Dickey tells RBR-TVBR: “For over a  generation, people have been listening to the radio, buying music and making custom tapes/CD’s.  Today, people continue listen to the radio in record numbers, use iTunes to buy their music and use Pandora to make their mix tapes.  Rdio is a unique offering that offers an on-demand library as large as iTunes and a custom playlist service that’s superior to Pandora.  In addition, we will
create national channels based upon our iconic brands like KFOG, Nash, WPLJ and KLOS.  It will be a compelling one-stop digital audio experience that will complement local broadcast radio which accounts for two-thirds of audio consumption.  This enables us to leverage our content and sales infrastructure to play across the broad audio ecosystem.  Pandora and Spotify together are valued at over $9b so it’s wise to leverage our core assets into a meaningful position in the digital audio space.

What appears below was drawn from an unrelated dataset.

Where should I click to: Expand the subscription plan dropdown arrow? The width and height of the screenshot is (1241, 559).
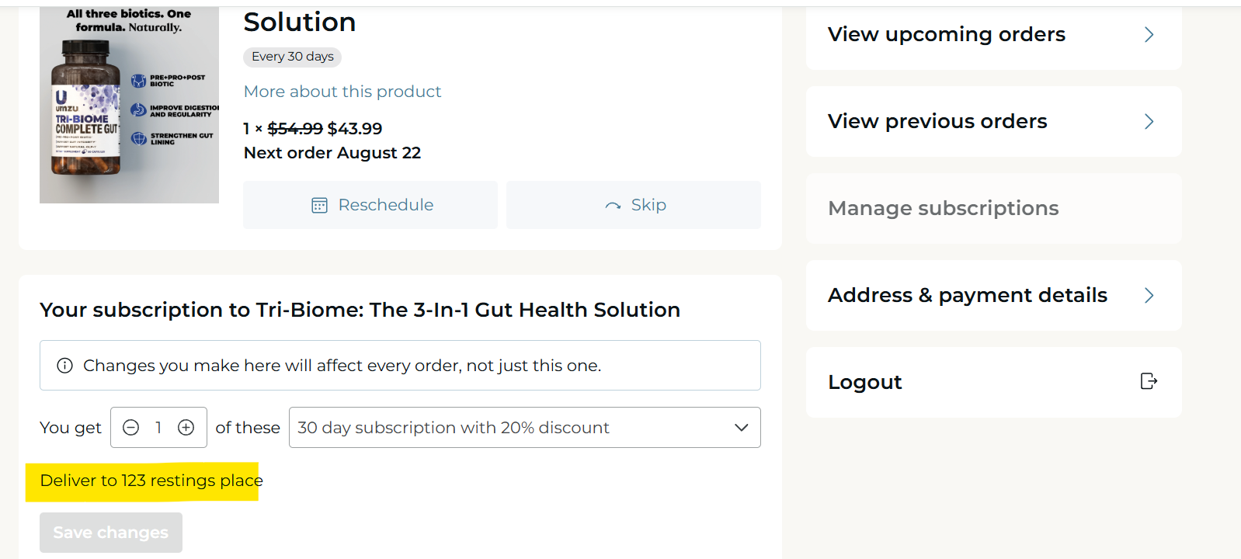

See the NY Times story here.

RBR-TVBR observation: This may save Rdio. It’s great for its initial free time period of a month or so, but after that the service is dead unless you pay. Never went back. Having it available for free may bring people back and add more–especially with the combined loudspeaker of the Cumulus radio stations. The fact that Cumulus has a strong digital component now to sell in the marketplace should help the bottom line for both companies. The Clear Channel/iHeartRadio deal with Cumulus will likely be dead after the contract is over, but you never know–with digital, the more platforms you’re on, sometimes the better. Nevertheless, Cumulus will put its stations on the Rdio app. The only fear on these kinds of deals is the more you hype an internet music service on your radio stations, the more they leave and may not come back all that much. This time, though the content goes both ways.